CENTRE POMPIDOU, PARIS

30/06/19

Wong Ping @ Camden Arts Centre, London

Wong Ping
Camden Arts Centre, London
5 July – 15 September 2019

Wong Ping
WONG PING
Who’s the Daddy’, 2017, single channel video animation, 9 min.
Image courtesy of Edouard Malingue Gallery and the artist.

Camden Arts Centre presents the first solo exhibition in a UK institution by Hong Kong-born artist Wong Ping. Wong is the inaugural recipient of Camden Art Centre’s new Emerging Artist Prize (2018) and will present an ambitious exhibition installed across the gallery’s iconic spaces. The exhibition will showcase a group of the artist’s most recent animated films, installed within his bespoke installation environments.

Described as ‘sino-futurism’, Wong Ping’s digital and sculptural works combine a contemporary aesthetic with more archetypal content – often employing absurd narratives that reveal very human, and often universal, pathologies and fantasies lurking within the collective unconscious. Drawing anecdotally from his own personal social encounters, he elaborates his stories into darkly humorous tales that touch on political and cultural anxieties, psycho-sexual taboos, and the complexities and perversities of contemporary human relationships. Digitally rendering them in a seductive, technicolour language that recalls the modernism of Fernand Leger, the pop languages of Tom Wesselman or Allen Jones, as well as the design aesthetic of The Memphis Group and early 1980s video games, the simple but seductive animations disguise a deeper social critique of technological modernity.

Two new films - Fables 1 (2018) and Fables 2 (2019) – are populated exclusively by animal characters. Part of a new, ongoing series, they take their form from the anthology tradition of Aesop’s Fables and Grimm’s Fairy Tales: contemporary morality tales re-written for our dystopian and alienated modern age. Wong Ping’s creatures, which include a convicted capitalist cow, a three-headed homicidal rabbit, and a telepathic tree, hold up a twisted mirror to our own humanity, whilst mutated figures with asymmetrical facial features, eyes that have slid down beneath a cheek, or breasts that have grown on an adolescent girl’s back, become the focal points of subversive domestic fantasies.

Narrated in a deadpan Cantonese, the sexually explicit content of Wong Ping’s work has been a consistent feature, but for the artist it is not the subject itself, but rather a universal language through which he communicates more pervasive concerns about identity, fear, mortality and loneliness. It points again to a contemporary condition where physical contact has been replaced by digital communication, romance is brokered through dating applications, and young people interact with friends in the virtual space of computer games and social media sites.
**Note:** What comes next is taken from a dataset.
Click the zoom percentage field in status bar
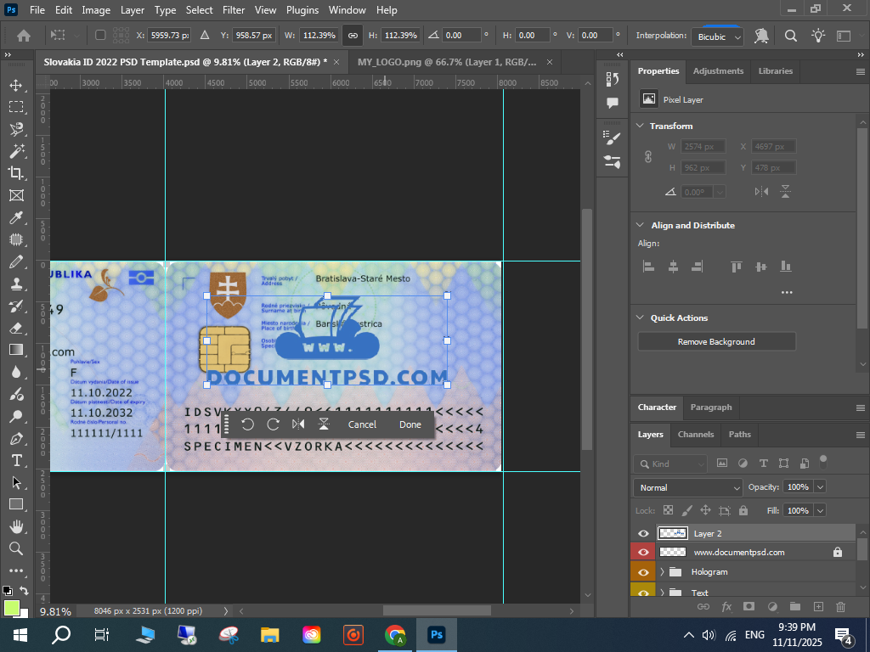Image resolution: width=870 pixels, height=652 pixels. [x=56, y=611]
Entirely self-taught, Wong Ping began making animations in his free time, while working as a digital editor for a TV studio in Hong Kong. Initially releasing them through Vimeo and YouTube, his satirical humour and unique visual language soon attracted a large on-line following and he was invited to present the work within an exhibition context. The artist has continued to craft every aspect of the films himself and they retain a very personal quality of the hand-made. He was listed amongst Art Review Asia’s 2018 future greats and was included in the New Museum Triennial Songs of Sabotage and the Guggenheim’s One Hand Clapping last year. For his exhibition at CAC, the artist will create new installations that contextualise the digital materiality of his films with sculptural objects that speak to the mass production of the consumer market.

CAC’s Emerging Artist Prize was established in 2018 as part of the Centre’s commitment to nurturing and celebrating the most innovative artists of the moment, who have yet to receive the recognition their work deserves. The prize awards an artist exhibiting in the Focus section of Frieze London with an exhibition at CAC.

In 2019, Wong Ping (b. 1984, Hong Kong) had solo exhibitions at Kunsthalle Basel - Golden Shower – and CAPRI, Dusseldorf, Germany, and won the Ammodo Tiger Short Competition at the 48th International Film Festival, Rotterdam. In 2018 he was included in New Museum Triennial Songs of Sabotage and One Hand Clapping, at the Solomon R. Guggenheim Museum, both New York. Wong Ping was artist in residence at the Chinese Centre for Contemporary Art, Manchester, 2015.